How to Protect Seabirds From Fishing Threats

A new study shows that seabird populations have crashed by 70 percent. Here are five innovations that might help slow the trend.

Two hundred and thirty million: that’s the number of seabirds we’ve lost between 1950 and 2010 because of human-related hazards—70 percent of global populations—according to a recent study by researchers at the University of British Columbia in Vancouver, Canada. Such steep declines are bad news for birds—and the entire marine ecosystem. “Seabirds play an important role in the food web because they’re predators and they’re also prey, so their removal would influence the structure and function of the food web,” says Michelle Paleczny, a master’s student and lead co-author on the paper. “Their guano also essentially fertilizes the nearby coastal environment and the food webs there.”

As conservationists work to save seabirds from an onslaught of threats that include overfishing, bycatch, and pollution, a number of new innovations are coming online to help.  Here are five of the latest: 

Streamer Scare

For birds, trailing longlines must seem like a never-ending seafood buffet. But frequently seabirds get caught on hooks and drown, before they can make off with a pilfered fish. One biologist came up with an easy solution to keep the fish—not the birds—on the hook. Edward Melvin from the Washington Sea Grant designed a line trimmed with neon orange streamers that could be suspended from the boat’s mast to hang directly above the fishing lines. In field tests, birds trying to dive for fresh-caught fish were startled by the fluttering streamers and avoided the boat. The design cuts out seabird bycatch almost completely. It’s been used in fisheries off the coasts of South Africa and Alaska.

One Fish, Two Fish

Fishing nets pick up loads of unwanted catch—nearly 30 million tons of it each year to be exact. Trawl fisheries are one of the biggest offenders, with long narrow nets dragging along the seafloor, raking up everything in their path. To solve this problem, a team of researchers based at Germany’s Thünen Institute for Baltic Sea Fisheries have tailored a trawl net that frees unwanted species. Called the Freswind, it allows unwanted flatfish—species like European halibut, plaice, and sole—to slip through horizontal gaps that match their shape and swimming behaviour. Meanwhile the desired fish—rounder species like cod and hake that can’t wriggle through these slim windows—remain trapped in the net. Field tests have shown the Freswind reduces flatfish bycatch by more than 60 percent.

In the Clear

Overfishing can lay waste to the once-vast shoals of fish that seabirds rely on for food. So last year, a team of Norwegian researchers designed the Air-Powered Sampling “cannon,” a device that blasts a mini trawl net into a giant dragnet. The trawl grabs a representative sample of the fish in the area of the larger net, giving fishermen a peek at what they’re about to haul in. If the sample includes a ton of non-target fish, protected species, or fish that are too small to legally be caught, the fishermen know to release their catch and begin again. Ultimately, this prevents overfishing and leaves vital types of fish where they should be: in the ocean for birds and other marine animals to eat. Currently, the researchers are testing their cannon on fisheries in Norway and Peru.

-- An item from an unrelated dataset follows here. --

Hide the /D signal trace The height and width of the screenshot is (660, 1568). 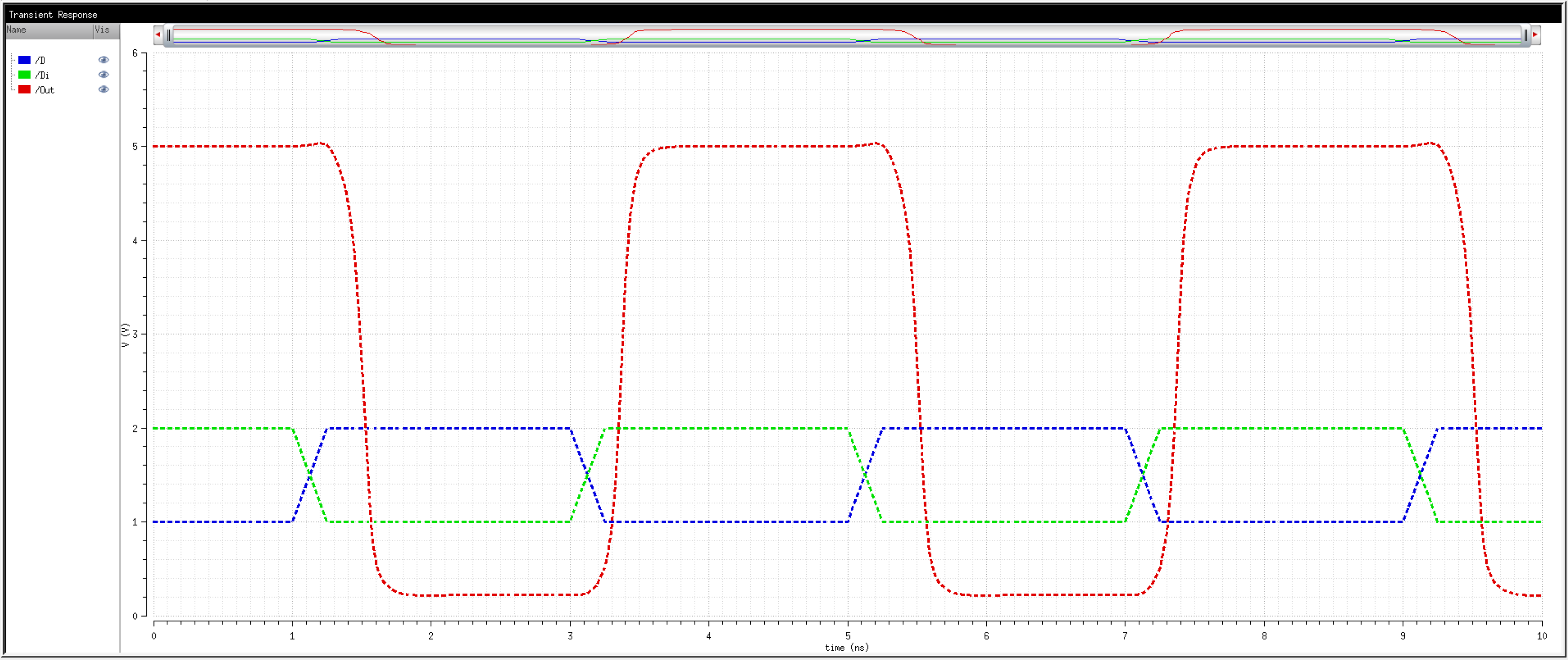[x=104, y=60]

Something Borrowed, Something New

Melt down a pile of bird-killing monofilament fishing lines and what do you get? Kid’s stuff, like tackle boxes and toys. Conservation groups such as The Boat U.S. Foundation are encouraging fishers to recycle their lines. Along North American coasts, the Monofilament Recovery and Recycling Program in Florida has established dedicated recycling bins for nets and lines, and the Golden Gate Audubon Society has installed receptacles in the Bay Area. Meanwhile, internationally, an organization called Net-Works is working with communities in developing coastal nations to gather plastic nets, which they then sell to a company that converts the nylon fibers into carpet tiles.

Lights, Loud Sounds, Action

The SeabirdSaver was designed with tech-savvy fisherman in mind. Developed by a marine biologist and a product manager from the Netherlands and endorsed by the World Wildlife Funds's International Smart Gear Competition, the system, which can be mounted on deck, shoots out a (safe) green laser beam that darts across the waves and discourages birds from coming too close. It’s accompanied by a loud soundtrack specially engineered by marine biologists to startle birds. The technology can be used on both trawling and longline boats to stop birds from getting entangled in nets or snagged by hooks. Released in 2014, the SeabirdSaver is already lighting up the seas in Norway, Russia, Iceland, Australia, and the United States.